- Relator(a)
- Ministro Jorge Mussi
- Órgão julgador
- Quinta Turma
- Data do julgamento
- 07/02/2012
- Data de publicação
- 15/02/2012
STJ – Acórdão, Rel. Ministro Jorge Mussi, Quinta Turma, j. 07/02/2012, p. 15/02/2012
HABEAS CORPUS. HOMICÍDIO DUPLAMENTE QUALIFICADO TENTADO. PRONÚNCIA. RECURSO EM SENTIDO ESTRITO. JUÍZO DE RETRATAÇÃO NEGATIVO. MANUTENÇÃO DA DECISÃO POR SEUS PRÓPRIOS FUNDAMENTOS. SUPERVENIENTE REFORMA DE OFÍCIO POR OUTRO MAGISTRADO. ABSOLVIÇÃO SUMÁRIA. PRESTAÇÃO JURISDICIONAL ESGOTADA NA PRIMEIRA INSTÂNCIA. USURPAÇÃO DA COMPETÊNCIA RECURSÃO DO TRIBUNAL DE JUSTIÇA. OCORRÊNCIA. CONSTRANGIMENTO ILEGAL NÃO EVIDENCIADO. ORDEM DENEGADA. 1. A atuação do Poder Judiciário é marcada pela inércia da jurisdição, princípio refletido no brocardo latino ne procedat judex ex officio, sendo certo que após a entrega da prestação jurisdicional reclamada é vedada a revisão da decisão por parte daquele órgão que a proferiu, salvo nos casos em que a lei lhe devolve o conhecimento da insurgência, como ocorre no juízo de retratação previsto no artigo 589 do Código de Processo Penal. 2. Após prestar o juízo de retratação, tem-se por exaurida a jurisdição no processo, razão pela qual eventual reforma somente pode ocorrer por ocasião do julgamento do recurso interposto, mesmo que outro Órgão do Poder Judiciário atuante no primeiro grau, ao ter contato com o processo, a repute nula, como ocorreu na hipótese em apreço, já que atua em usurpação da competência do Tribunal de Apelação. 3. A sucinta motivação da decisão prevista no art. 589 do CPP de mantença dos fundamentos da decisão recorrida, não reclama nulidade.

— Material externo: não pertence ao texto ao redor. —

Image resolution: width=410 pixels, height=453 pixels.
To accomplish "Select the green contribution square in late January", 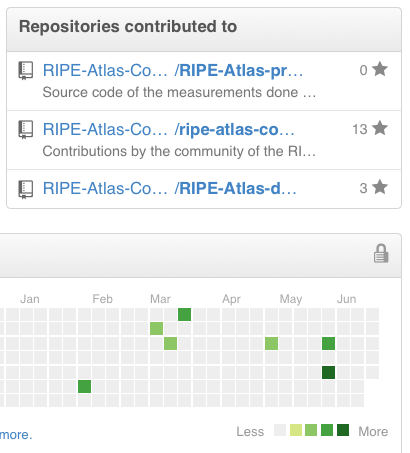I will [x=84, y=387].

Precedentes do STJ. 4. "O despacho proferido em sede de juízo de retratação, por ocasião da interposição do recurso em sentido estrito, dispensa maiores fundamentos, porquanto já motivada a decisão de pronúncia, mostrando-se despicienda nova fundamentação, pelo próprio órgão prolator, apenas para mantê-la" (HC 83.248/PB, Rel. Ministra MARIA THEREZA DE ASSIS MOURA, Sexta Turma, DJe 23/8/2010). 5. Ordem denegada. (HC n. 163.962/PE, relator Ministro Jorge Mussi, Quinta Turma, julgado em 7/2/2012, DJe de 15/2/2012.)